In tough economic times, politicians need someone to blame. And today
the rich world's scapegoat of choice is China. When George Bush met
China's president, Hu Jintao, at the APEC summit
in
Bangkok this week, he was under intense pressure from manufacturers and
congressmen back home to persuade China to revalue its currency, the
yuan, currently pegged at 8.28 to the dollar. Bosses in industries from
clothing and toys to furniture and consumer electronics are complaining
about "unfair" Chinese competition. They claim that, by keeping
the yuan
artificially low, China is stealing jobs from America and causing a
record trade deficit. Legislation has recently been proposed in Congress
to levy big tariffs on imports from China. The relocation of manufacturing
jobs to low-wage economies has been
happening for years. But concerns are intensifying now that
service-sector jobs, such as software programming and call centres, are
shifting too, as firms take advantage of cheap telecommunications to use
workers in India and, more recently, China. China-bashing is also
popular in Japan, where the country is widely
blamed not only for the hollowing-out of manufacturing, but also for
deflation, as cheap imports push down prices.
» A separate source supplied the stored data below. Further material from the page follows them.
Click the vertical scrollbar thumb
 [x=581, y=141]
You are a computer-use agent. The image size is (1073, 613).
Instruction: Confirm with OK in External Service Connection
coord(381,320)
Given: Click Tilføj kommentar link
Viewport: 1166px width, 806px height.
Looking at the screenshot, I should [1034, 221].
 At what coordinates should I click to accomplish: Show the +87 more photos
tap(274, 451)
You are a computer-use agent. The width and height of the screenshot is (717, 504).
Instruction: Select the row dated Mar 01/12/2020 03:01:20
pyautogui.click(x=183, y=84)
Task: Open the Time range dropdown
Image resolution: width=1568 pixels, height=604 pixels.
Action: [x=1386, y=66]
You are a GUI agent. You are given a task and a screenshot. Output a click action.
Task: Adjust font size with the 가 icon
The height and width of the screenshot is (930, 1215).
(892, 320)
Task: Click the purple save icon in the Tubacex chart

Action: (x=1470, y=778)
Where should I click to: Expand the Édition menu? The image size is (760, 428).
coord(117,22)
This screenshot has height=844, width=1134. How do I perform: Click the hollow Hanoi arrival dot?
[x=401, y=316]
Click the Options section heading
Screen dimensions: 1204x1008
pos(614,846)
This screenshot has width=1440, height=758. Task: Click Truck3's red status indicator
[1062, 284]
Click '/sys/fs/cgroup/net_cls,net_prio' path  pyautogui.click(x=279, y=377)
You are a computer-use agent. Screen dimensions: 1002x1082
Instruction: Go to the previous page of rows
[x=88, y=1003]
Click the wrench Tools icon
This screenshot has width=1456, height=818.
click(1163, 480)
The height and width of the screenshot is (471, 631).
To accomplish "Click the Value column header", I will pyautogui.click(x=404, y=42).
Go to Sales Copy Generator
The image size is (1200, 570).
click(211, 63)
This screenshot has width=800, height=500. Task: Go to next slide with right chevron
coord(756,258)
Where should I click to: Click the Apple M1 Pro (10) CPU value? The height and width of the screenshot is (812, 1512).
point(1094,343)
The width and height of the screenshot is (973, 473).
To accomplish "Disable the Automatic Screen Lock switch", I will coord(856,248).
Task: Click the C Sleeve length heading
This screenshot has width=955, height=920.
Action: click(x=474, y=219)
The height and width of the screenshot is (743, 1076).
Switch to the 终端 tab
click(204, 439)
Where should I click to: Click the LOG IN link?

In the euro area too,
politicians and businessmen are complaining that because China refuses
to let the yuan rise against the dollar, the euro is bearing an unfair
share of the burden of dollar depreciation. The euro has risen by almost
40% against the dollar over the past two years. This week, Giulio
Tremonti, Italy's finance minister, called for protectionist measures
against China.
Is China guilty as charged? It is true that it is running a $120 billion
trade surplus with America, but China's total surplus is small-it runs
deficits with some other countries-and many economists forecast that it
may turn into a deficit in 2004. China's current-account surplus is
expected to be only 1% of GDP this year. Despite foreigners' complaints
about the country's rampant export growth, imports have grown even
faster (see chart). In the year to September, China's exports rose by
32% and its imports by 41%.
At a time when developed
economies remain fragile, China's robust demand
should be welcomed. America's exports to China rose by 21% during the
past year, compared with an increase of 2% in sales to the rest of the
world. According to HSBC, China accounted for 70% of Japan's export growth
in the first eight months of this year, boosting GDP growth by
0.7 percentage points. Moreover, inexpensive Chinese imports have
benefited consumers (and hence workers). Wal-Mart, which has been a big
job creator, relies on China for many of its cheap products. American manufacturers
accuse Chinese firms of stealing global market
share. Yet Stephen Roach, chief economist at Morgan Stanley, points out
that two-thirds of China's export growth since 1994 has come from the
subsidiaries or joint ventures of foreign multinationals. China's export
boom is partly due to efforts by rich-world firms to remain competitive.
Had these firms not invested in China, they would have been less
profitable and might have hired fewer workers at home. A large
revaluation of the yuan could hurt them. What of the claim that
China's artificially cheap currency has exported
deflation to Japan? The prices of some goods have clearly fallen in
price thanks to cheaper imports, but this cannot cause overall
deflation. Imports from China equate to only 1.5% of Japan's GDP.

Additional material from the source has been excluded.